Stock market investors face the US Federal Reserve’s rate-setting announcement particularly dovish, with new milestones for bond yields and concerns about soaring inflation weighing on sentiment, as that the central bank is expected to raise rates further.
The benchmark S&P 500 index is down more than 12% so far this year after posting its biggest monthly drop in April since the start of the pandemic.

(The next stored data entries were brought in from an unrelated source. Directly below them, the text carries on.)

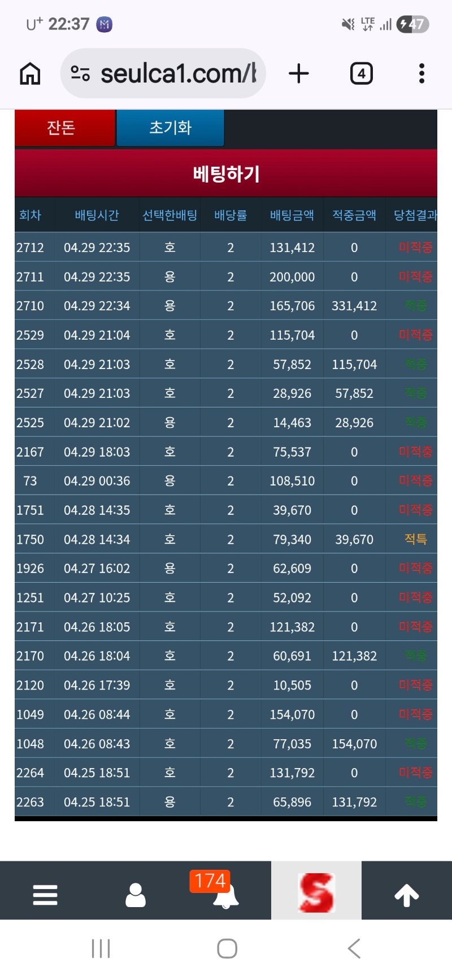This screenshot has height=980, width=452.
Task: Select the 배팅금액 column header
Action: pos(292,215)
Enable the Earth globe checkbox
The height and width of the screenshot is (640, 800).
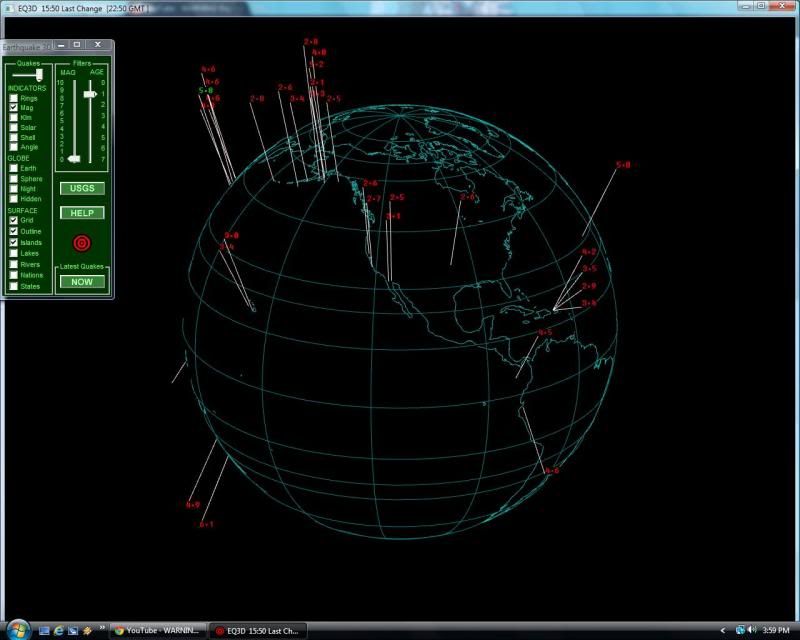[13, 168]
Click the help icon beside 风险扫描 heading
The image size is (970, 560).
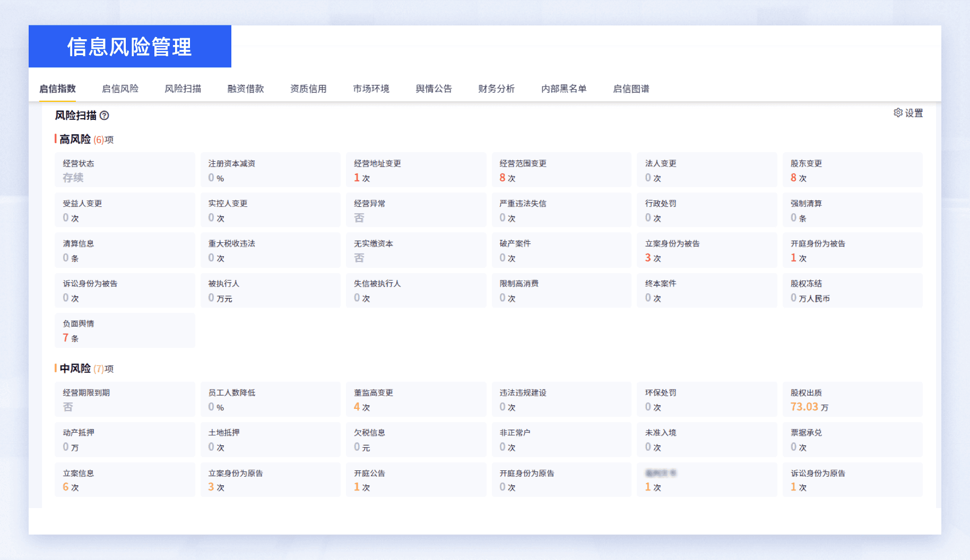coord(105,116)
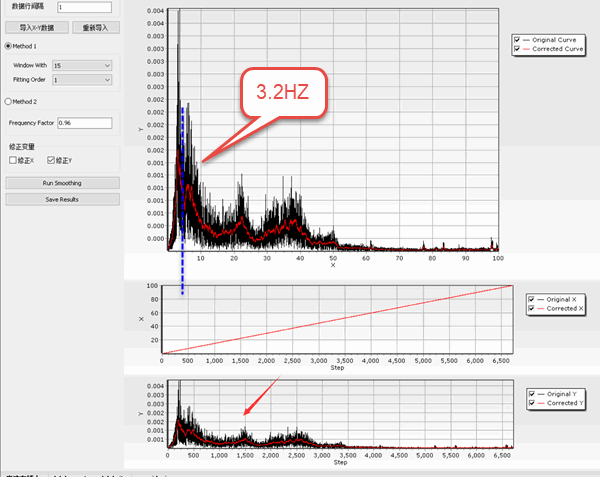
Task: Click the Save Results button
Action: click(62, 199)
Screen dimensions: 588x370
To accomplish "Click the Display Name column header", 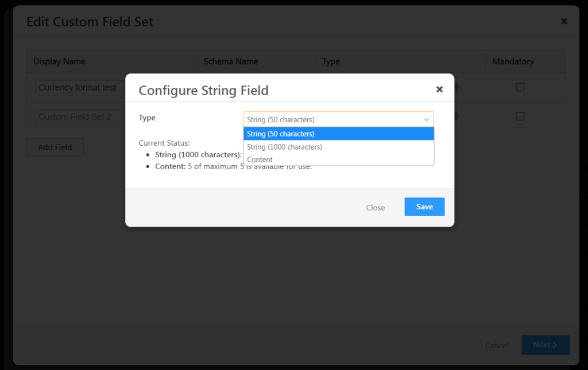I will pos(60,61).
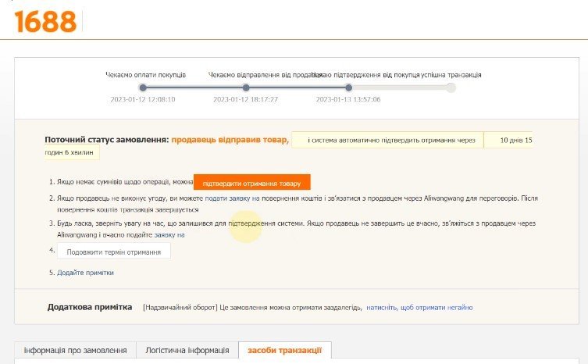
Task: Open the 'Логістична інформація' tab
Action: coord(187,351)
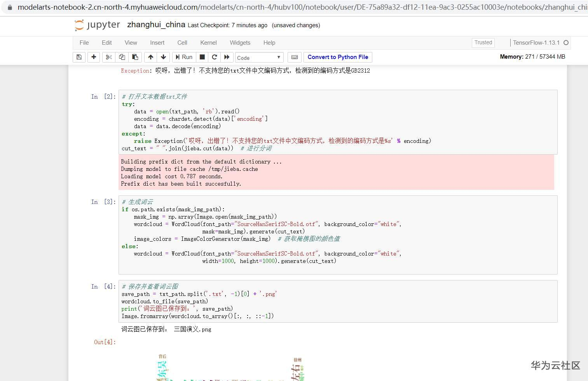Viewport: 588px width, 381px height.
Task: Paste the cell from clipboard
Action: (135, 57)
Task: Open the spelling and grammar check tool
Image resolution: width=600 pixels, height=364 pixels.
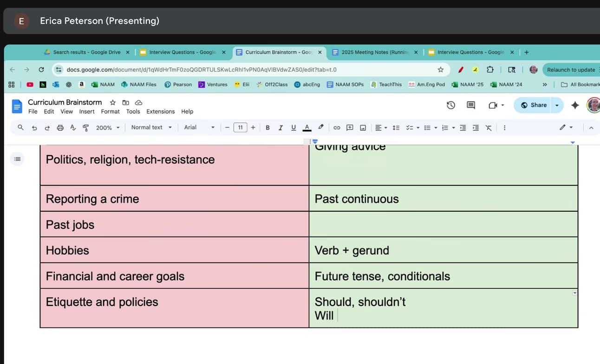Action: (72, 127)
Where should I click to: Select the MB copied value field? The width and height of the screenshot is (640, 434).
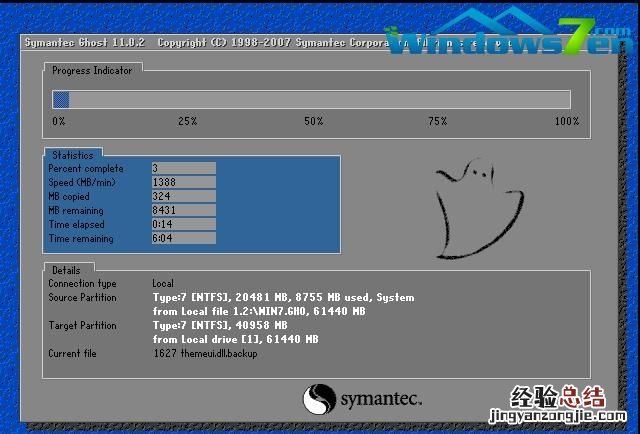pos(183,197)
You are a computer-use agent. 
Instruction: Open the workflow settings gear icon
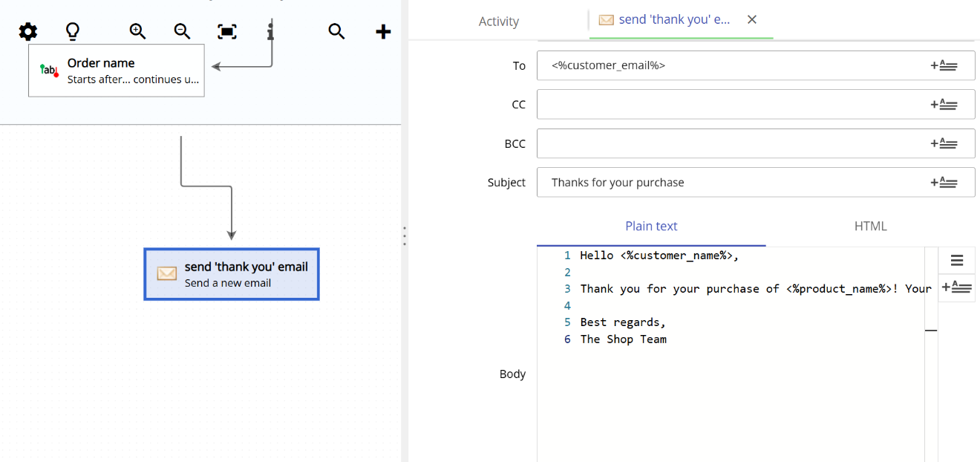point(27,31)
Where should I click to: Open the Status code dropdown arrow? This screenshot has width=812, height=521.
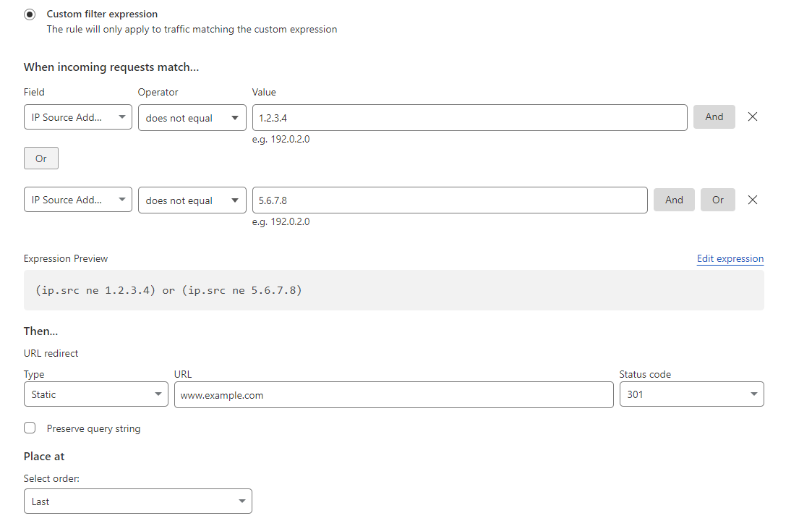click(754, 394)
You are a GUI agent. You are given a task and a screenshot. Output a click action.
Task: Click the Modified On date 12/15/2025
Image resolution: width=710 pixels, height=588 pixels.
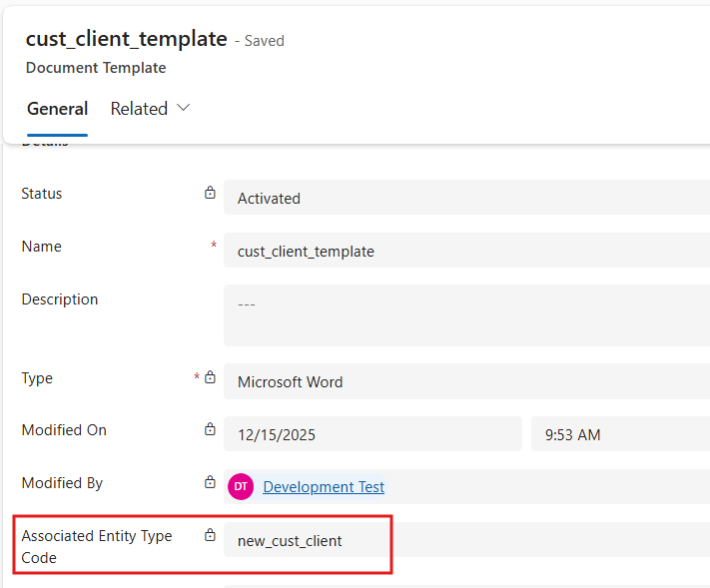click(x=371, y=434)
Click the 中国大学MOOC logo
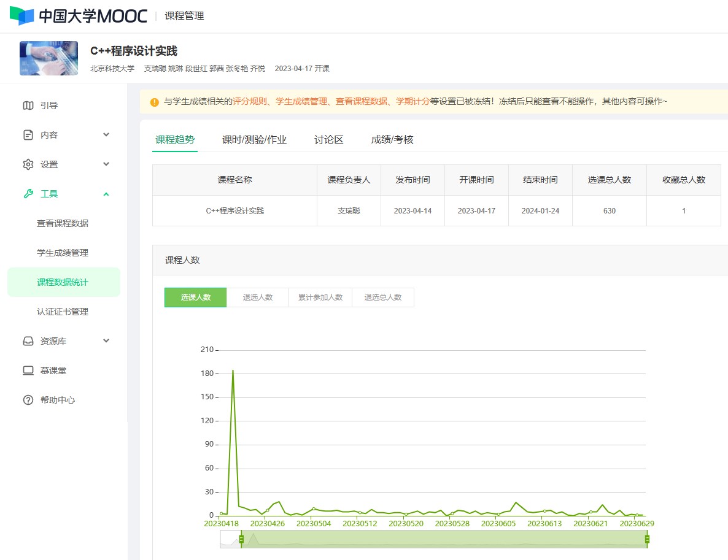The width and height of the screenshot is (728, 560). tap(79, 16)
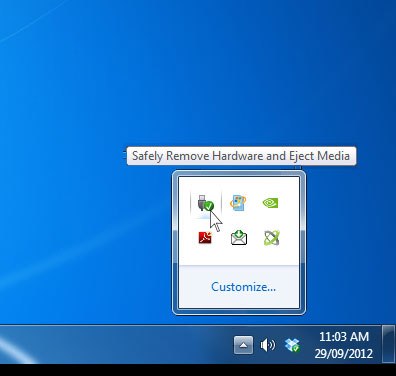Open the Windows flag phone-sync icon
Screen dimensions: 396x376
[x=238, y=203]
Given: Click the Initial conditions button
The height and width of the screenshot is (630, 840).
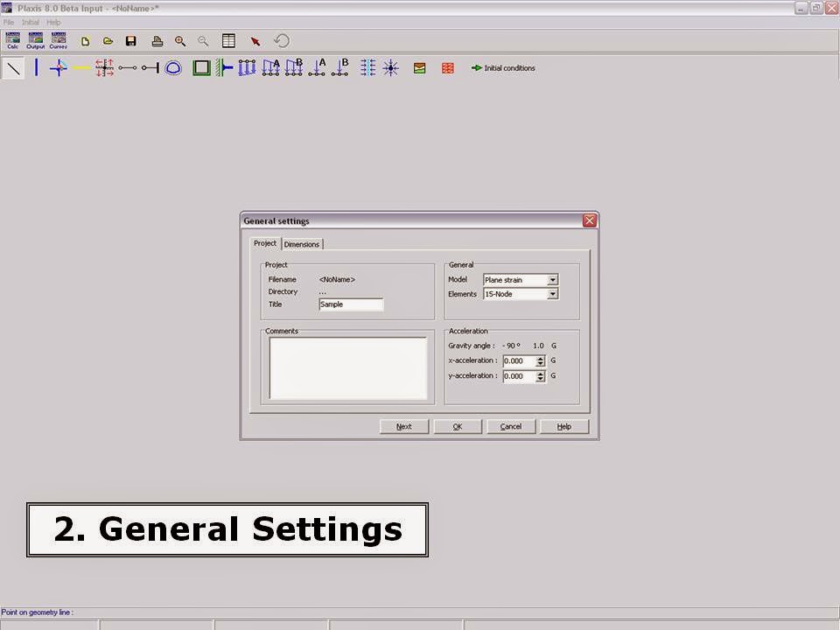Looking at the screenshot, I should pyautogui.click(x=503, y=67).
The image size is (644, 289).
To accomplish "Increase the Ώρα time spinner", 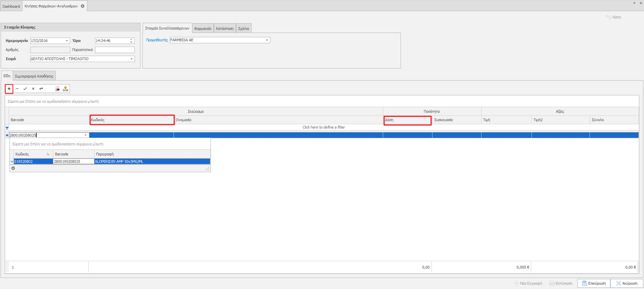I will [131, 39].
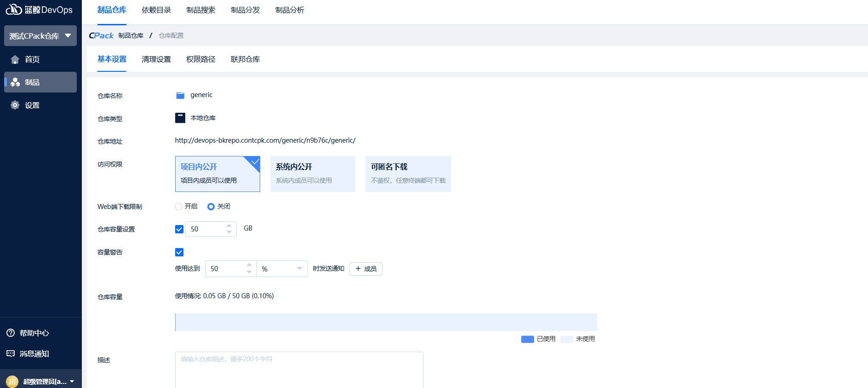Uncheck the 仓库容量设置 checkbox
Image resolution: width=868 pixels, height=388 pixels.
(179, 229)
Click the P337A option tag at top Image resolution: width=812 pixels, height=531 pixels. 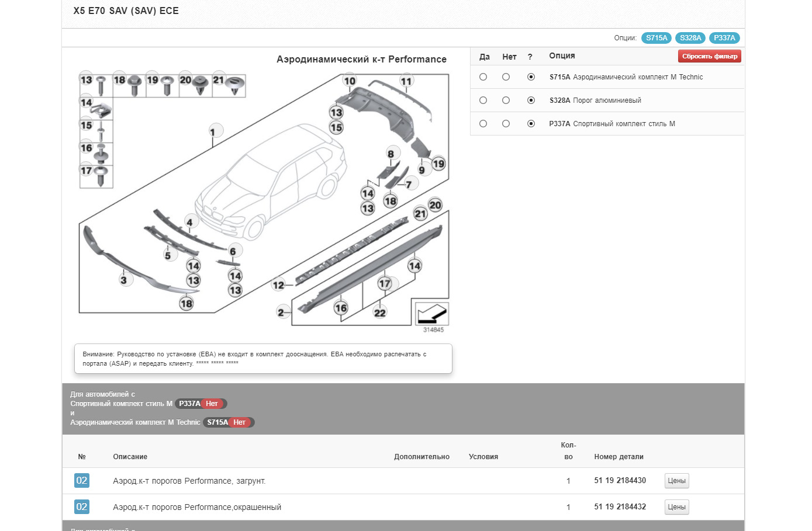(x=724, y=38)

Meanwhile, the yield on the US Treasury note hit 3% for the first time in more than three years on Monday, doubling since the end of 2021.
Higher yields on US government debt, which is considered virtually risk-free, means that “you’re probably starting to lose some of those people who had maybe been focused on dividend-paying stocks and maybe they had to take a little more risk for that.” revenue,” said Sameer Samana, senior global market strategist at Wells Fargo Investment Institute.
“The implication for equities is that you start to lose demand for equities relative to fixed income,” Samana said.
Some investors are clearly very bearish. Paul Tudor Jones, founder and chief investment officer of Tudor Investment Corp, said Tuesday that he couldn’t think of a “worse environment than the one we have right now for financial assets.”
Yield Up, Stocks Down https://fingfx.thomsonreuters.com/gfx/mkt/akpezyjjqvr/Pasted%20image%201651594541397.png
In another weight on equities, yields on 10-year Treasury Inflation-Protected Securities (TIPS), also known as real yields because they subtract projected inflation from the nominal yield on Treasuries, have pushed solidly into positive territory. after being in negative territory. since March 2020.
Negative real yields have meant that an investor would have lost money on an annualized basis buying an inflation-adjusted 10-year Treasury note, a dynamic that has helped divert money away from U.S. government bonds and into stocks and other risk assets.
US real yields on the rise
The Cboe volatility index, known as Wall Street’s “fear gauge,” rose from 20 just a couple of weeks ago to above 36 on Monday, and finished just under 30 on Tuesday. An elevated VIX reflects higher investor expectations for choppy markets in the near term.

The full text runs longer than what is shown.